OTTAWA – There is no common theme that ties together the series of deadly shootings where Afghan soldiers and police have murdered their NATO mentors, says the outgoing deputy commander of the training mission.
Over the last 18 months 77 allied troops were killed by Afghans wearing Army or police uniforms — three of them in the past week alone. No Canadians have been among the casualties thus far.
Canadian Maj.-Gen. Mike Day, who is about to end a year-long stint as the second in command of the NATO training mission in Kabul, says every incident has been the subject of intense investigation.
Yet, he says the mystery only deepens.
“God knows, I wish I knew” what is motivating the violence,” said Day, who is also the top Canadian soldier in Afghanistan. “It gets four-star level review every time. It captures the full attention of every commander. I would like to say to you that I don’t think it’ll ever happen again, but I don’t think that’s realistic.”
The possibility of death by treachery has been one of the overriding security concerns for the roughly 6,000 strong training mission, which includes approximately 900 Canadians.

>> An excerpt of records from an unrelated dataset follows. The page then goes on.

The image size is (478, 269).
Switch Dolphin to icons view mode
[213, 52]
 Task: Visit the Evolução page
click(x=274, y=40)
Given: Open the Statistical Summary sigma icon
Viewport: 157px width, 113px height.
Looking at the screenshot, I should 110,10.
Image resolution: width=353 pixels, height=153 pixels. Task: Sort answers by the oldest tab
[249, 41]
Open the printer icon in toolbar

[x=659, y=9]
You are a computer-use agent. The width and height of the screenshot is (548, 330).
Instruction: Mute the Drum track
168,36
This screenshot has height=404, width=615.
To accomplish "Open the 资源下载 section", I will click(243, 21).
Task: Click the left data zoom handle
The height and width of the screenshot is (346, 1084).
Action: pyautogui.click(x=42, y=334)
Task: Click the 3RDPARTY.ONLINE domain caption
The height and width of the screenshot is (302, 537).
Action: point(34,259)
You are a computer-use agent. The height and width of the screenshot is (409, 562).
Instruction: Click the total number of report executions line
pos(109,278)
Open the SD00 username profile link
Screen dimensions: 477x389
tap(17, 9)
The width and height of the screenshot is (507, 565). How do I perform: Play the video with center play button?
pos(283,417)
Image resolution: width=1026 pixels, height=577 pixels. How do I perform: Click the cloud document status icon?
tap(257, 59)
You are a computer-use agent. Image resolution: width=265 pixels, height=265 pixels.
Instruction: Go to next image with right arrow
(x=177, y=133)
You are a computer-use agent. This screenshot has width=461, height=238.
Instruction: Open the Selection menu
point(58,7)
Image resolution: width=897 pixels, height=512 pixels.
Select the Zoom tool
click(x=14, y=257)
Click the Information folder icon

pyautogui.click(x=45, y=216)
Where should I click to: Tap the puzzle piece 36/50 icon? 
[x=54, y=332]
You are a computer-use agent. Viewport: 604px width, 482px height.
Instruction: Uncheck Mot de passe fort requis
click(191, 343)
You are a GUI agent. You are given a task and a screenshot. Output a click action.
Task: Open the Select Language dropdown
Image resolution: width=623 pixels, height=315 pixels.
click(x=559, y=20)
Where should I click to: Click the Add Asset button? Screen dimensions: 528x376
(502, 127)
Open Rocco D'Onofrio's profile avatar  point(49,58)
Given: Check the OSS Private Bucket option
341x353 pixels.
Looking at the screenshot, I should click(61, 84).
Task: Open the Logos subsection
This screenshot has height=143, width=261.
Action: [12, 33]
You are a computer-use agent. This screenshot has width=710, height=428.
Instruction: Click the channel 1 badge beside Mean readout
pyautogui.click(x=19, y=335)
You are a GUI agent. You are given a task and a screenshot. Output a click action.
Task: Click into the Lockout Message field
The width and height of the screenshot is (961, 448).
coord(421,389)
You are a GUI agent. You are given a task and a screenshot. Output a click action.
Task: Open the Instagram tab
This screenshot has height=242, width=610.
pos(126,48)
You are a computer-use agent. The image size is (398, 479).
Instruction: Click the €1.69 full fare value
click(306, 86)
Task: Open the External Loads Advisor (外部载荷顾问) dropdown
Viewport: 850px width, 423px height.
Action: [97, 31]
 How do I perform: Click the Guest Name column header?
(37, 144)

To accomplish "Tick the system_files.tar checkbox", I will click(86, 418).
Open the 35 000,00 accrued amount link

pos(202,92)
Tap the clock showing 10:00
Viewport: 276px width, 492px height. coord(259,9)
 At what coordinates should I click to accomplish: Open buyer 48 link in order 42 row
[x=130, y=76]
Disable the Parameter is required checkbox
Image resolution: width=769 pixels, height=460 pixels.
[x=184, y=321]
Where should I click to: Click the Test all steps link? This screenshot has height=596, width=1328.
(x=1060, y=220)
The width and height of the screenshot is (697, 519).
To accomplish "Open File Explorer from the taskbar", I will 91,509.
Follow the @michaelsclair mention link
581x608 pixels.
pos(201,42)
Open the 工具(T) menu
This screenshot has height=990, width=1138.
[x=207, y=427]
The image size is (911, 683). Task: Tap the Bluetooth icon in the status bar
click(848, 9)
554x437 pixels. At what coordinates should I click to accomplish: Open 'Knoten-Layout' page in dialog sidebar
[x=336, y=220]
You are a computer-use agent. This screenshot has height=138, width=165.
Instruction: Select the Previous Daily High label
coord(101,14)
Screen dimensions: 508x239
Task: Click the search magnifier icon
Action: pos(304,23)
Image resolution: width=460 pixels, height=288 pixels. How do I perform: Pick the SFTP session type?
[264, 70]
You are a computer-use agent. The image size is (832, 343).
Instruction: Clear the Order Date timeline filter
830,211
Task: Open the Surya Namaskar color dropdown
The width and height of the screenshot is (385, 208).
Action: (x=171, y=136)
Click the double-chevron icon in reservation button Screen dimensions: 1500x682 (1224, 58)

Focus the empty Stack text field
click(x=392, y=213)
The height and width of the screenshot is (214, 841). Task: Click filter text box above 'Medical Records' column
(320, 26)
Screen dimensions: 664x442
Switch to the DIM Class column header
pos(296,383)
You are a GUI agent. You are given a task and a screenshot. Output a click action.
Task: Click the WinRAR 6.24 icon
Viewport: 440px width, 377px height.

“I’m not trying to sugar-coat this, but it is an ongoing concern that the very people we are here to assist seem to turn on us,” said Day, in an interview with The Canadian Press from Kabul.
“We take every single (incident) seriously and we deconstruct it and there is no one single cause.”
The motives have varied, that is when investigators can find one. The sometimes enigmatic Afghan culture and language barrier makes it hard to know much any with certainty or fidelity.
There is a small body research in the U.S. that suggests the decades of continuous war and its psychological aftermath could play a part in Afghan troops going over the edge, a theory that receives cautious traction with Day.
“A lot of these guys have been fighting a lot years,” he said. “Is it because they’ve had a bad week or misinterpreted something?”
The Taliban claim credit for all the deaths of coalition troops at the hands of Afghan soldiers — or police. However that is a gross exaggeration because investigators often “don’t see the insurgency as the hand behind the trigger,” says Day.
The background of some the latest shooters is a Tajik, while another is an Uzbek — both from northern Afghanistan where the Taliban insurgency is loathed more than anything else.
According to published reports in the U.S., American troops have begun taking precautions, wearing light armoured vests under their uniforms whenever they meet with Afghan soldiers or police at base camps.
Day dismisses the notion that cultural tension between free-wheeling Western troops and more socially orthodox Afghans is at the root of the bloodshed.
“I don’t buy into this clash of cultures things whatsoever,” he said.
There have been reports that NATO is considering whether to enact tighter security procedures, but Day said nothing is imminent and procedures are reviewed all the time.
Afghan recruits go through an eight-step vetting process, which includes verifying identify and criminal background checks. But each of step is tenuous in a country where birth records are hard to track.